--- start of SUPPLIED MATERIAL ---
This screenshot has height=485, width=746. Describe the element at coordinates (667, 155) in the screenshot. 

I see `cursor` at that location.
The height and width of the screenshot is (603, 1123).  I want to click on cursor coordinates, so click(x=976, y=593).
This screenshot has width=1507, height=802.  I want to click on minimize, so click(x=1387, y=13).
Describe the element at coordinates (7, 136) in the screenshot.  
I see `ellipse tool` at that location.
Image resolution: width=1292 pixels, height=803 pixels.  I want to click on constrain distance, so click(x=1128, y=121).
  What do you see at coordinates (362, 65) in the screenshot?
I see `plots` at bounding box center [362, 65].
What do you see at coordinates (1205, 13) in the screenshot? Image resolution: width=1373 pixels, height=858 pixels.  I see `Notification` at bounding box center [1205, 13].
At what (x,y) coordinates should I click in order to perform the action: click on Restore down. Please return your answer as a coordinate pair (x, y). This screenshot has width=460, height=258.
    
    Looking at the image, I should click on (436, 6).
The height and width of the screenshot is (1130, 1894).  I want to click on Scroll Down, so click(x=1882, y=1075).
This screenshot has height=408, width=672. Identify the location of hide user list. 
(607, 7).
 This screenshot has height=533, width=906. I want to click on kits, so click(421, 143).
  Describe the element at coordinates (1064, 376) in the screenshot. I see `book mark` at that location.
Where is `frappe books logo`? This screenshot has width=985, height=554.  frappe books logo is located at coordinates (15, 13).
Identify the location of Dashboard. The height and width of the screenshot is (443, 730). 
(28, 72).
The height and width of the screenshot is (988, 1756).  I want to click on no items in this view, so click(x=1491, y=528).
--- end of SUPPLIED MATERIAL ---
## PROBLEM TO WORK ON
Put the rows above, from the line containing "This screenshot has width=1507, height=802." through the line containing "center [362, 65].", into a JSON list of strings with one string per line, leaving out blank lines.

## SOLUTION TO THIS PROBLEM
[
  "This screenshot has width=1507, height=802.  I want to click on minimize, so click(x=1387, y=13).",
  "Describe the element at coordinates (7, 136) in the screenshot.  ",
  "I see `ellipse tool` at that location.",
  "Image resolution: width=1292 pixels, height=803 pixels.  I want to click on constrain distance, so click(x=1128, y=121).",
  "  What do you see at coordinates (362, 65) in the screenshot?",
  "I see `plots` at bounding box center [362, 65]."
]